Anthropic Accuses Chinese AI Labs of ‘Distillation Attacks’ – Musk Mockingly Highlights Double Standards

On February 24 2026, Anthropic announced via a blog post and official tweet that three Chinese AI labs—DeepSeek, Moonshadow, and MiniMax—had carried out an "industrial‑scale distillation attack" against its flagship model Claude. The company claimed the labs created roughly 24,000 counterfeit accounts to bypass API rate limits and performed more than 16 million structured queries to extract Claude’s capabilities in complex reasoning, multimodal tool use, and advanced programming, thereby building a proprietary training dataset for their own large language models.

Anthropic framed this behavior as premeditated knowledge theft that exceeds normal product testing or commercial usage, labeling it an "unfair‑competition benchmark" in the AI sector. The accusation quickly attracted worldwide attention, with Elon Musk sarcastically pointing out Anthropic’s own reliance on large‑scale scraping of open‑source code and copyrighted content, suggesting a double standard in the company’s stance.

The technical core of the dispute is the distinction between traditional model distillation and the alleged "attack‑style" distillation. Traditional distillation, pioneered by Geoffrey Hinton in 2015, transfers knowledge from a large teacher model to a smaller student model within the same organization, using soft‑label outputs and requiring direct access to the teacher’s internals.
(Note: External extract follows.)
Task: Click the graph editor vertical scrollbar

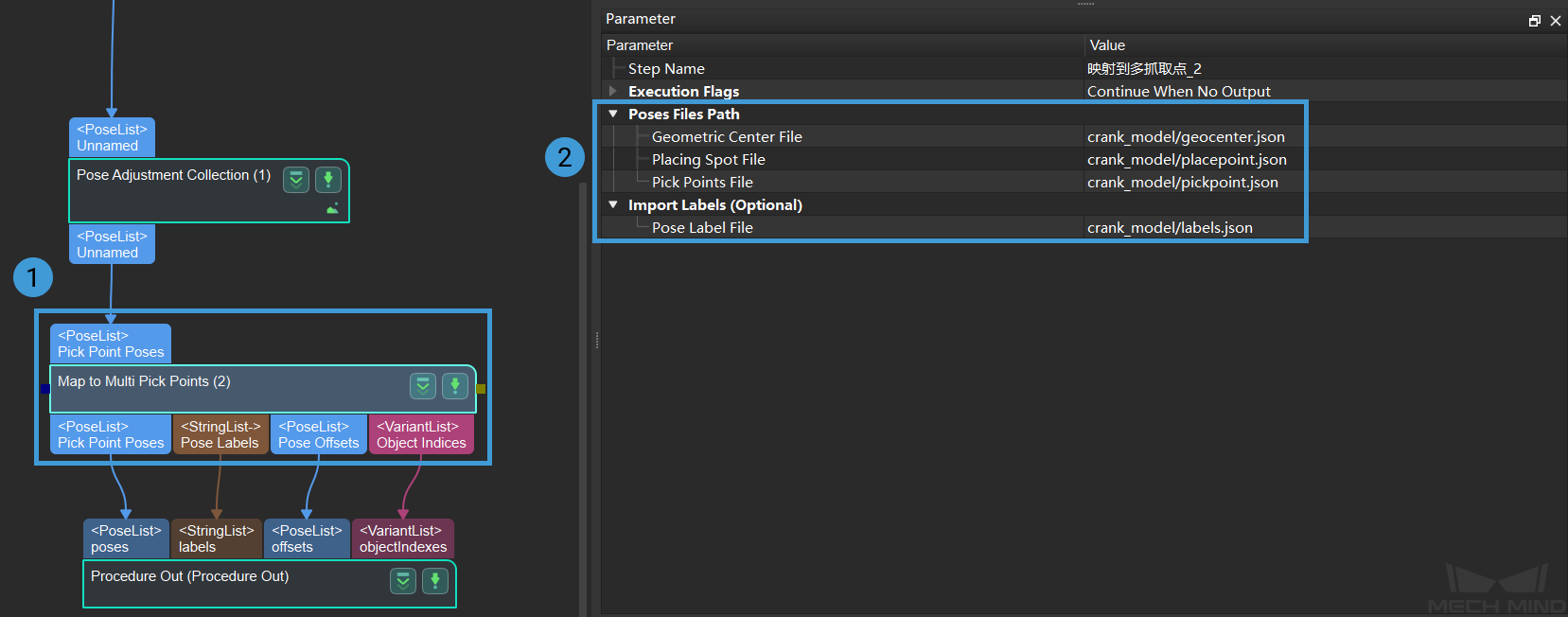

In contrast, the alleged attack involves a competing entity that does not own the teacher model, instead harvesting input‑output pairs via public API calls, constructing a pseudo‑training set, and tuning distillation hyper‑parameters (temperature, loss functions) to replicate core capabilities covertly.

The process described in Google’s 2025 "AI Model Distillation Attack Whitepaper" aligns with Anthropic’s evidence and consists of four steps:

Step 1: Register a large number of fake accounts to evade per‑account API limits and gain access to the target model’s API.

Step 2: Generate massive structured queries covering key capability domains (reasoning, coding, translation, etc.) and collect full response data, including answers, confidence scores, chain‑of‑thought traces, and latency.

Step 3: Clean, deduplicate, and annotate the collected responses to form a synthetic training set.

Step 4: Train a student model on this set, iteratively adjusting distillation parameters to reproduce the teacher’s performance.

According to the Stanford AI Index 2026 Q1 report, Claude’s global market share fell from 18.7 % at the end of 2025 to 16.2 %, while the combined share of the three Chinese labs rose from 3.2 % to 5.7 %, suggesting a competitive motive behind Anthropic’s public charge.

Legal scholars note that the dispute hinges on three ambiguous layers: (1) the intellectual‑property status of AI models themselves, which currently lacks clear statutory protection; (2) the boundaries of paid‑API usage rights, where most providers forbid using outputs to train competing models, but enforcement depends on contract interpretation; and (3) the distinction between publicly available model outputs and proprietary data obtained via large‑scale, undisclosed API scraping, which may conflict with Anthropic’s privacy policy.

Industry experts also emphasize that if the Chinese labs accessed Claude through legitimate paid API calls, their actions would constitute a breach of service terms rather than outright infringement, a nuance that could affect potential litigation outcomes.

Beyond the legal debate, the episode reflects a deeper strategic clash: Anthropic appears to use the accusation as a defensive move to curb the rapid overseas expansion of Chinese AI firms and to shape forthcoming AI‑IP regulations in its favor. Simultaneously, Chinese companies argue that their models incorporate original innovations—such as DeepSeek’s advances in Chinese mathematical reasoning and Moonshadow’s breakthroughs in long‑text coherence—despite external perceptions of “copy‑cat” behavior.

To mitigate future attacks, the article recommends two technical defenses drawn from Google’s research: (1) output perturbation and differential‑privacy techniques that degrade the consistency of responses for large‑scale scraping, and (2) anti‑distillation sampling that introduces stochasticity into API outputs without harming legitimate user experience.

On the policy side, the authors propose three concrete steps: (1) explicitly define AI model IP scope to cover algorithms, parameters, and core knowledge; (2) clarify the permissible scope of paid‑API usage, distinguishing contractual breach from IP infringement; and (3) foster international cooperation to develop harmonized AI‑IP rules, given the cross‑border nature of model training.

For Chinese AI firms, the path forward involves boosting foundational research (algorithm optimization, data governance, multimodal fusion), ensuring data provenance and compliance, and focusing on differentiated, domain‑specific applications to move from “follow‑and‑replicate” to genuine innovation.

Overall, the Anthropic accusation serves as a catalyst exposing the current gray zones of AI knowledge‑property law, the tension between open‑source collaboration and proprietary protection, and the inevitable push toward clearer industry standards as the generative‑AI market matures.